_Excerpted passage_

┄┄┄┄┄┄┄┄┄┄┄┄┄┄┄┄┄┄┄┄

This is list of dictionary.
It is basically a sample data, but there are are more items in the list.
I want to basically get the dictionary using a value of the dictionary.
[{'status_id': '153080620724_10157915294545725', 'status_message': 'Beautiful evening in Wisconsin- THANK YOU for your incredible support tonight! Everyone get out on November 8th - and VOTE! LETS MAKE AMERICA GREAT AGAIN! -DJT', 'link_name': 'Timeline Photos', 'status_type': 'photo', 'status_link': 'https://www.facebook.com/DonaldTrump/photos/a.488852220724.393301.153080620724/10157915294545725/?type=3', 'status_published': '10/17/2016 20:56:51', 'num_reactions': '6813', 'num_comments': '543', 'num_shares': '359', 'num_likes': '6178', 'num_loves': '572', 'num_wows': '39', 'num_hahas': '17', 'num_sads': '0', 'num_angrys': '7'}
{'status_id': '153080620724_10157914483265725', 'status_message': "The State Department's quid pro quo scheme proves how CORRUPT our system is. Attempting to protect Crooked Hillary, NOT our American service members or national security information, is absolutely DISGRACEFUL. The American people deserve so much better. On November 8th, we will END this RIGGED system once and for all!", 'link_name': '', 'status_type': 'video', 'status_link': 'https://www.facebook.com/DonaldTrump/videos/10157914483265725/', 'status_published': '10/17/2016 18:00:41', 'num_reactions': '33768', 'num_comments': '3644', 'num_shares': '17653', 'num_likes': '26649', 'num_loves': '487', 'num_wows': '1155', 'num_hahas': '75', 'num_sads': '191', 'num_angrys': '5211'}
{'status_id': '153080620724_10157913199155725', 'status_message': "Crooked Hillary's State Department colluded with the FBI and the DOJ in a DISGRACEFUL quid pro quo exchange where her staff promised FBI agents more overseas positions if the FBI would alter emails that were classified. This is COLLUSION at its core and Crooked Hillary's super PAC, the media, is doing EVERYTHING they can to cover it up. It's a RIGGED system and we MUST not let her get away with this -- our country deserves better! Vote on Nov. 8 and let's take back the White House FOR the people and BY the people! #AmericaFirst! #RIGGED http://www.politico.com/story/2016/10/fbi-state-department-clinton-email-229880", 'link_name': '', 'status_type': 'video', 'status_link': 'https://www.facebook.com/DonaldTrump/videos/10157913199155725/', 'status_published': '10/17/2016 15:34:46', 'num_reactions': '85627', 'num_comments': '8810', 'num_shares': '32594', 'num_likes': '73519', 'num_loves': '2943', 'num_wows': '1020', 'num_hahas': '330', 'num_sads': '263', 'num_angrys': '7552'}
{'status_id': '153080620724_10157912962325725', 'status_message': 'JournoCash: Media gives $382,000 to Clinton, $14,000 Trump, 27-1 margin:', 'link_name': 'JournoCash: Media gives $382,000 to Clinton, $14,000 Trump, 27-1 margin', 'status_type': 'link', 'status_link': 'http://www.washingtonexaminer.com/journocash-media-gives-382000-to-clinton-14000-trump-27-1-margin/article/2604736', 'status_published': '10/17/2016 14:17:24', 'num_reactions': '22696', 'num_comments': '3665', 'num_shares': '5082', 'num_likes': '14029', 'num_loves': '122', 'num_wows': '2091', 'num_hahas': '241', 'num_sads': '286', 'num_angrys': '5927'}
]
I want the value for the highest number of 'num_likes' and print the status_id for that particular dictionary which has the highest 'num_likes'. I also want to understand how the method or process to implement this. I basically use the list to obtain the values and then find the maximum, is there any other way to do it?

┄┄┄┄┄┄┄┄┄┄┄┄┄┄┄┄┄┄┄┄

Write out, word for word, the part of the dictionary-list question that begins at "This is list" and stops after "of the dictionary.".

_Dataset excerpt_
┄┄┄┄┄┄┄┄┄┄┄┄┄┄┄┄┄┄┄┄

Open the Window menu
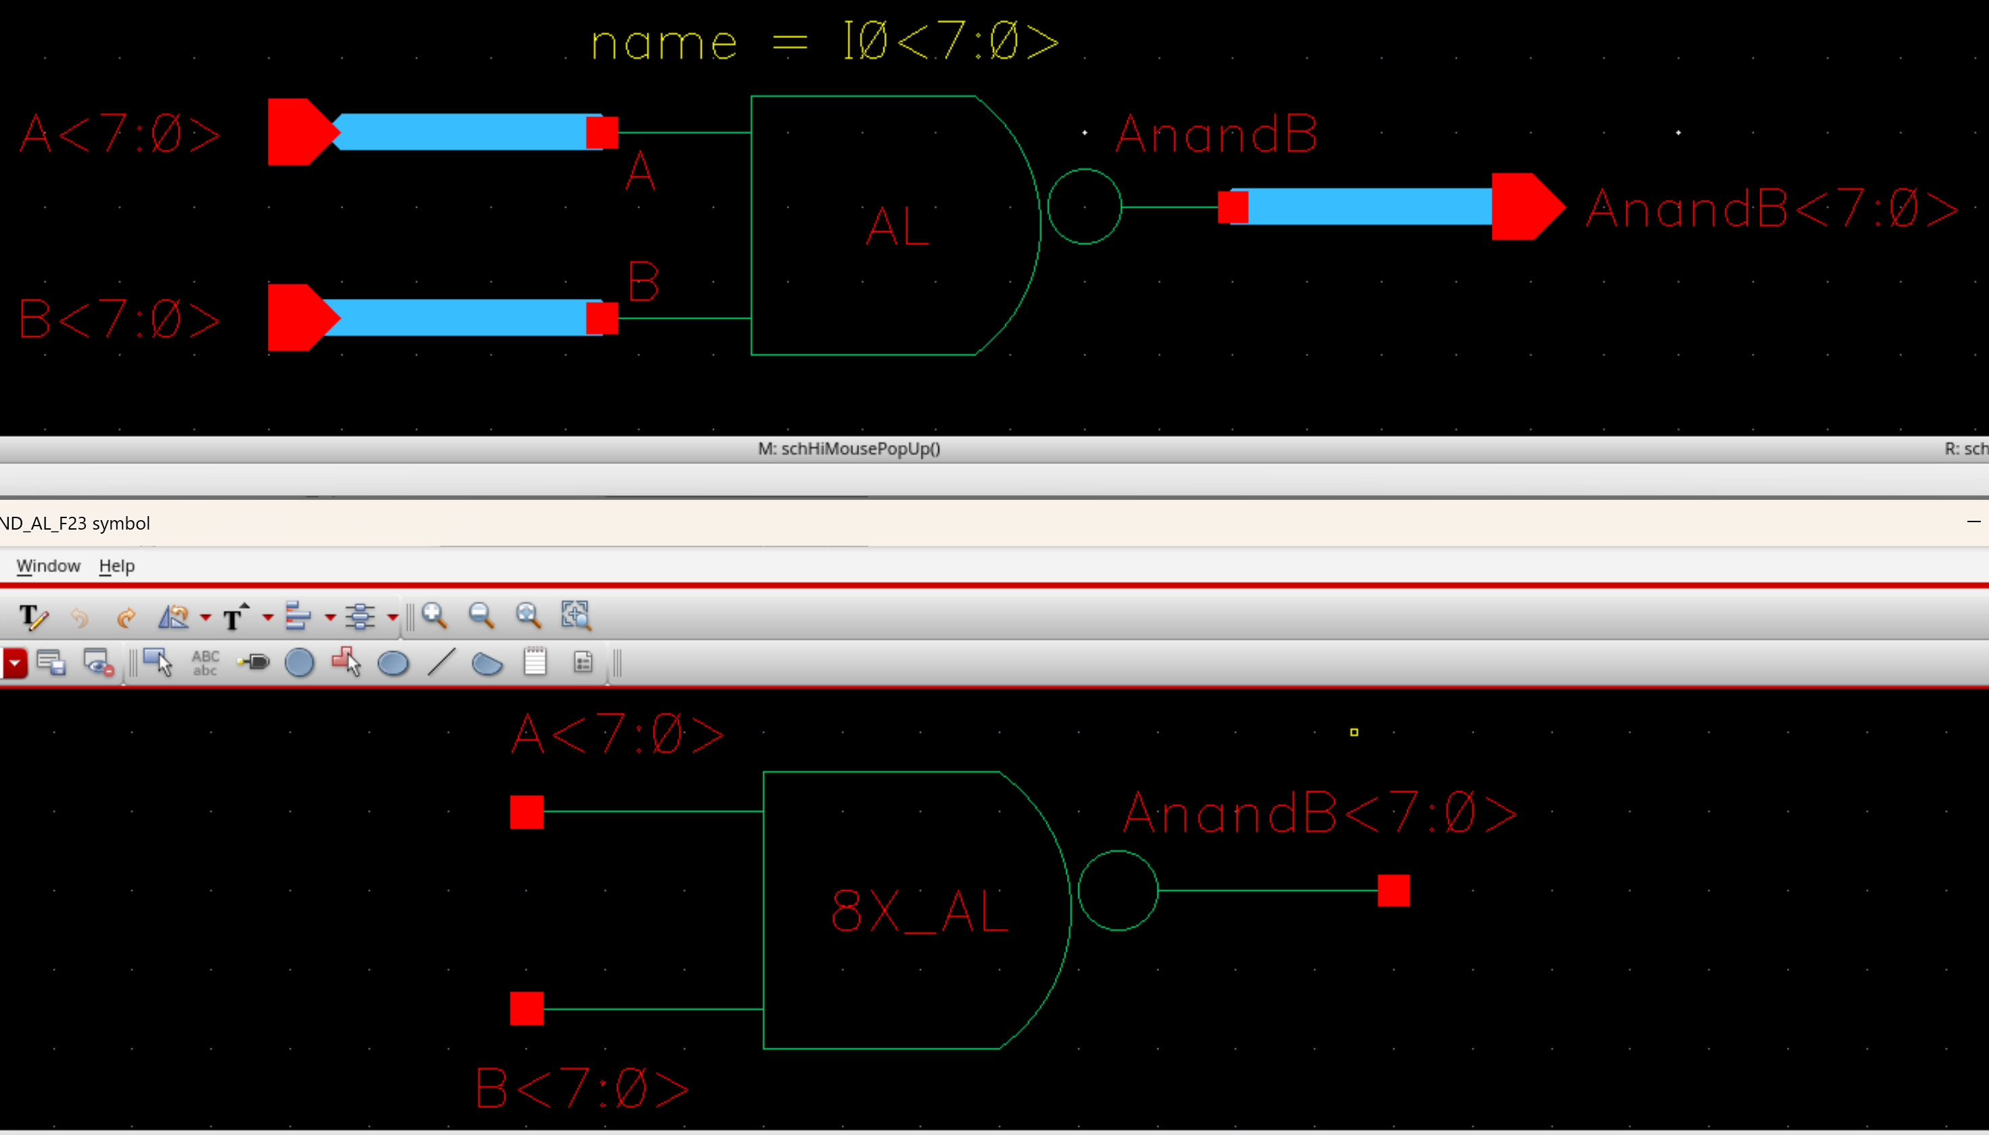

┄┄┄┄┄┄┄┄┄┄┄┄┄┄┄┄┄┄┄┄

_Solution_
This is list of dictionary.
It is basically a sample data, but there are are more items in the list.
I want to basically get the dictionary using a value of the dictionary.